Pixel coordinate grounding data
Segment Open
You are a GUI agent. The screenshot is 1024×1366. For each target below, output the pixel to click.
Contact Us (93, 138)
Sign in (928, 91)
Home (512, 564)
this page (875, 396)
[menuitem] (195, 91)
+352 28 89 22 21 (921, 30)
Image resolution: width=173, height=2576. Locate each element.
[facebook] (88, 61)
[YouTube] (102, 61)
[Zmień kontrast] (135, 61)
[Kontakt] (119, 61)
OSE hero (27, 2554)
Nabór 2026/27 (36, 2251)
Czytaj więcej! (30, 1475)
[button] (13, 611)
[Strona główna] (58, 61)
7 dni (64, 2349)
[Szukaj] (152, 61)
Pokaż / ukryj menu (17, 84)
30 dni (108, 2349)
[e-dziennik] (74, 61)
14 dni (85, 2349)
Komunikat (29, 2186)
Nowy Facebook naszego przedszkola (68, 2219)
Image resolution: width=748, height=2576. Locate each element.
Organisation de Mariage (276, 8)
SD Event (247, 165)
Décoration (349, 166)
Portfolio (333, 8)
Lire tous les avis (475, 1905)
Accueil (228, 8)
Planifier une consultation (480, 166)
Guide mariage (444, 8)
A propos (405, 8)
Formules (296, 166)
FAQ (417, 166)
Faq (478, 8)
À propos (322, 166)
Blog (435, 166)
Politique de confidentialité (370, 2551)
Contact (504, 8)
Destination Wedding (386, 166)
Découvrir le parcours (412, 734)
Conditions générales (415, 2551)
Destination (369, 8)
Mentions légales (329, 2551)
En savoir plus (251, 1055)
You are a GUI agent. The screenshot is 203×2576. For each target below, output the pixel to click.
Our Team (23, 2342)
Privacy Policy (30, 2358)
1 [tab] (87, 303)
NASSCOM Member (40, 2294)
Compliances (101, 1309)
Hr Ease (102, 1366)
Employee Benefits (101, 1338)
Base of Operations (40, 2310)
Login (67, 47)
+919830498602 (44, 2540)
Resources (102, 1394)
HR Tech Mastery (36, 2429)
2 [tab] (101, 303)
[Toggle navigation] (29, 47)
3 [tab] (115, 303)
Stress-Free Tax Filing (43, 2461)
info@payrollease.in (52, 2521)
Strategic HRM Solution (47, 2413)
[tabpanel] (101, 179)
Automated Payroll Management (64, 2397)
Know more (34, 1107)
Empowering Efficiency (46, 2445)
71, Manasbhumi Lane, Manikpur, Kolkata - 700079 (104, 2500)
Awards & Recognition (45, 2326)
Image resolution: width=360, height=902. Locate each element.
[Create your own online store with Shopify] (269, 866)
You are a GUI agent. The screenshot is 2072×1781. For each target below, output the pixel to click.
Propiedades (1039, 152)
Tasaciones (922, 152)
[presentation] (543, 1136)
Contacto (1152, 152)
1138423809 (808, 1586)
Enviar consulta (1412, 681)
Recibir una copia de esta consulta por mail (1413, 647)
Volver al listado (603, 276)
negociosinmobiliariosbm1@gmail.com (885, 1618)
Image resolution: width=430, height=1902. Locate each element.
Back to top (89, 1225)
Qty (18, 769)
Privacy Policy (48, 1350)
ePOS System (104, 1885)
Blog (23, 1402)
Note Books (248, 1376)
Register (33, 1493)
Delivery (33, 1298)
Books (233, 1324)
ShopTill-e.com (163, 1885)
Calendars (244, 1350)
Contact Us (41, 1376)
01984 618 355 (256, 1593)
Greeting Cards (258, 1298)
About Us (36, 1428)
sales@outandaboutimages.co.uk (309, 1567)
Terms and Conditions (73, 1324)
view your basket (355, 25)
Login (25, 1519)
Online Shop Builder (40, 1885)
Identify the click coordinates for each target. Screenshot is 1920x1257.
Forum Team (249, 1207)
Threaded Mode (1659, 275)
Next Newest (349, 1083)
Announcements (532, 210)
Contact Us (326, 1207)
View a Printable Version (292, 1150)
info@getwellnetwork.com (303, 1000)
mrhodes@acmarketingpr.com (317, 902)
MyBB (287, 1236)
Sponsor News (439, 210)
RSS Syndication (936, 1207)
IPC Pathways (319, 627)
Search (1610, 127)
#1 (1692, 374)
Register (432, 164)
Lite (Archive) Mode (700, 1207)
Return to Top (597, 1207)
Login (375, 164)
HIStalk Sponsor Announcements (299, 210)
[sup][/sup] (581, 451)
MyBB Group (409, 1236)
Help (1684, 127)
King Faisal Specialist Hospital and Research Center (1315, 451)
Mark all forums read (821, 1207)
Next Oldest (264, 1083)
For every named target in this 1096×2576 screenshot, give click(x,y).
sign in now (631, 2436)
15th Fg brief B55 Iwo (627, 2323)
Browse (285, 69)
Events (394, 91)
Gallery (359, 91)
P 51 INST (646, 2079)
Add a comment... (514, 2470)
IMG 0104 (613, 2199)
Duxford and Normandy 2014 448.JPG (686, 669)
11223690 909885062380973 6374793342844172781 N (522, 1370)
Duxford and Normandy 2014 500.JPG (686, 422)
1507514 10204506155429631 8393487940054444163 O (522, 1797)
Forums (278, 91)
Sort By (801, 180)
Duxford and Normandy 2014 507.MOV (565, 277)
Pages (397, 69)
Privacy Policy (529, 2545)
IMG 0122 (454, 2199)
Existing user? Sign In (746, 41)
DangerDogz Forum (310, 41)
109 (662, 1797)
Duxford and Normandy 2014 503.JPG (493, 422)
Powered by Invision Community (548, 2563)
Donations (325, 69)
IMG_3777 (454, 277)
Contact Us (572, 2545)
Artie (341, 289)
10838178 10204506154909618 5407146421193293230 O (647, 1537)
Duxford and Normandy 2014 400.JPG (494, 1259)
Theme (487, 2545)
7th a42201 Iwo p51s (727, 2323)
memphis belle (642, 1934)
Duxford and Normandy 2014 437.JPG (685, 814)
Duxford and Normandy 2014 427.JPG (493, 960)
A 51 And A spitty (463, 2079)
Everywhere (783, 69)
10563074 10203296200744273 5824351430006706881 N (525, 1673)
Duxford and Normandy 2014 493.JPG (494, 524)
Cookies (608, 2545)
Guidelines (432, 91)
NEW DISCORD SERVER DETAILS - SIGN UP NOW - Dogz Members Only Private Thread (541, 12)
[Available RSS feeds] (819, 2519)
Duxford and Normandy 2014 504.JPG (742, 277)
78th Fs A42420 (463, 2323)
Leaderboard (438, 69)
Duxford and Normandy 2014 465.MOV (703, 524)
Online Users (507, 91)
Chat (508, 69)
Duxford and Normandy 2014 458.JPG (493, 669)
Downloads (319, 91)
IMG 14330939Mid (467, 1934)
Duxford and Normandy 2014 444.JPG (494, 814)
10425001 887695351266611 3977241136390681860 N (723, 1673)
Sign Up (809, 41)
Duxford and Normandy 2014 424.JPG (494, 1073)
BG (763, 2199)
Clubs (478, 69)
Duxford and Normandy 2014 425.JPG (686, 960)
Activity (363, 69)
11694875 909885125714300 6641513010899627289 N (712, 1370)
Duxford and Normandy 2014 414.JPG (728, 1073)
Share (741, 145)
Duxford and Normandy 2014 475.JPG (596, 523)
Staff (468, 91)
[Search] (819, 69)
Segment Closed
(PROBLEM REQUIREMENTS): Could you set down, exactly as written, the lines above between the one holding "1138423809 (808, 1586)" and the one holding "Threaded Mode (1659, 275)", inclusive, and nothing more?

(FINISHED EXERCISE):
1138423809 (808, 1586)
Enviar consulta (1412, 681)
Recibir una copia de esta consulta por mail (1413, 647)
Volver al listado (603, 276)
negociosinmobiliariosbm1@gmail.com (885, 1618)
Image resolution: width=430, height=1902. Locate each element.
Back to top (89, 1225)
Qty (18, 769)
Privacy Policy (48, 1350)
ePOS System (104, 1885)
Blog (23, 1402)
Note Books (248, 1376)
Register (33, 1493)
Delivery (33, 1298)
Books (233, 1324)
ShopTill-e.com (163, 1885)
Calendars (244, 1350)
Contact Us (41, 1376)
01984 618 355 (256, 1593)
Greeting Cards (258, 1298)
About Us (36, 1428)
sales@outandaboutimages.co.uk (309, 1567)
Terms and Conditions (73, 1324)
view your basket (355, 25)
Login (25, 1519)
Online Shop Builder (40, 1885)
Identify the click coordinates for each target. Screenshot is 1920x1257.
Forum Team (249, 1207)
Threaded Mode (1659, 275)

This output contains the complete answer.